Non c’è dubbio che la parola impresentabili sia dotata di una particolare forza di gravità. Per tutta la campagna elettorale regionale ha dominato la scena, abbassando il rating della competizione, visto che scarsissima è stata l’attenzione, anche dei media, ai contenuti, ai programmi. Tuttavia tornare alle origini di quella che è stata solo una questione mediatica, senza risvolti concreti, può far riflettere sulla trasparenza degli impresentabili, sul fatto cioè, che abbiano comunque attirato valanghe di voti e sul perché, dunque, nella realtà essi non esistano. La presidente della commissione nazionale antimafia Rosy Bindi compilava una sorta di black list nel 2015 in occasione di una tornata elettorale di Regionali e Amministrative, per indicare coloro che non possono candidarsi alle elezioni. C’era stata una grande attesa, la lista era venuta fuori, ma poi alcuni di loro furono votati con grande seguito, come il governatore campano De Luca.

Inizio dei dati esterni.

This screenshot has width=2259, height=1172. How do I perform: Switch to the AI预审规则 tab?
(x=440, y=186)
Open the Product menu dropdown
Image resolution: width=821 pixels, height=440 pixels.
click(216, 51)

La presidente Bindi aveva anche chiesto «rispetto» da parte di chi aveva detto che i nomi di chi non poteva presentarsi dovevano essere forniti almeno trenta giorni prima del costituirsi di quelle liste. I quotidiani e i siti avevano fatto a gara per conoscere chi fossero i primi esclusi. Per le regionali in Sicilia l’Antimafia nazionale ha fatto invece un passo indietro, non appena percepito che lo strumento contro la malapolitica da lei creato, in mano a partiti e media, stava diventando un mostro.
Questo avviene in un Paese che ha dimenticato l’etica e la politica e a essere impresentabile sotto il profilo istituzionale ha fatto l’abitudine: assumendo funzioni simili a quelle dei giudici del Grande fratello, l’Antimafia redige queste liste di proscrizione e dà vita a un’operazione che sa tanto di propaganda e che fin da subito è inefficace. La commissione non ha i poteri infatti per vietare a eventuali impresentabili di candidarsi, si presta però a questo gioco mediatico perché mancano nel nostro ordinamento leggi precise che indichino, con la generalità e l’astrattezza del diritto, quali siano i requisiti per cui non ci si possa presentare alle elezioni. Avrebbe avuto tutto il tempo, invece, a 55 anni dal suo insediamento, di proporre o dare indicazioni per una legislazione più completa e puntuale in materia di incandidabilità, ma non lo ha fatto. E lo stesso il parlamento che nel 2012 ha partorito la Severino, però come misura di prevenzione alla corruzione, o un codice etico nel 2016 uscito dalla giunta per il regolamento senza alcuna sanzione per i deputati se non quella della pubblicazione sul sito della Camera dell’avvenuta violazione.
Redige allora liste o minaccia scomuniche che non hanno alcuna funzione di garanzia nella costituzione dei futuri consigli comunali, regionali o altro, anche perché tra le mansioni dell’organo parlamentare non risulta quella di compilare inventari o album di cui l’Antimafia va orgogliosa, ma che verosimilmente non hanno senso perché scritti in assenza di norme certe e sulla base di questo o quel codice fatto in casa dai partiti. Un parlamento presentabile dovrebbe occuparsi di farle queste leggi, non di propagandare liste o nomi che inaugurano anche una prassi iniqua, mettere un marchio o una sorta di damnatio su persone che, in presenza di regole certe, sarebbero serenamente rimaste escluse dai giochi elettorali e in un dignitoso anonimato.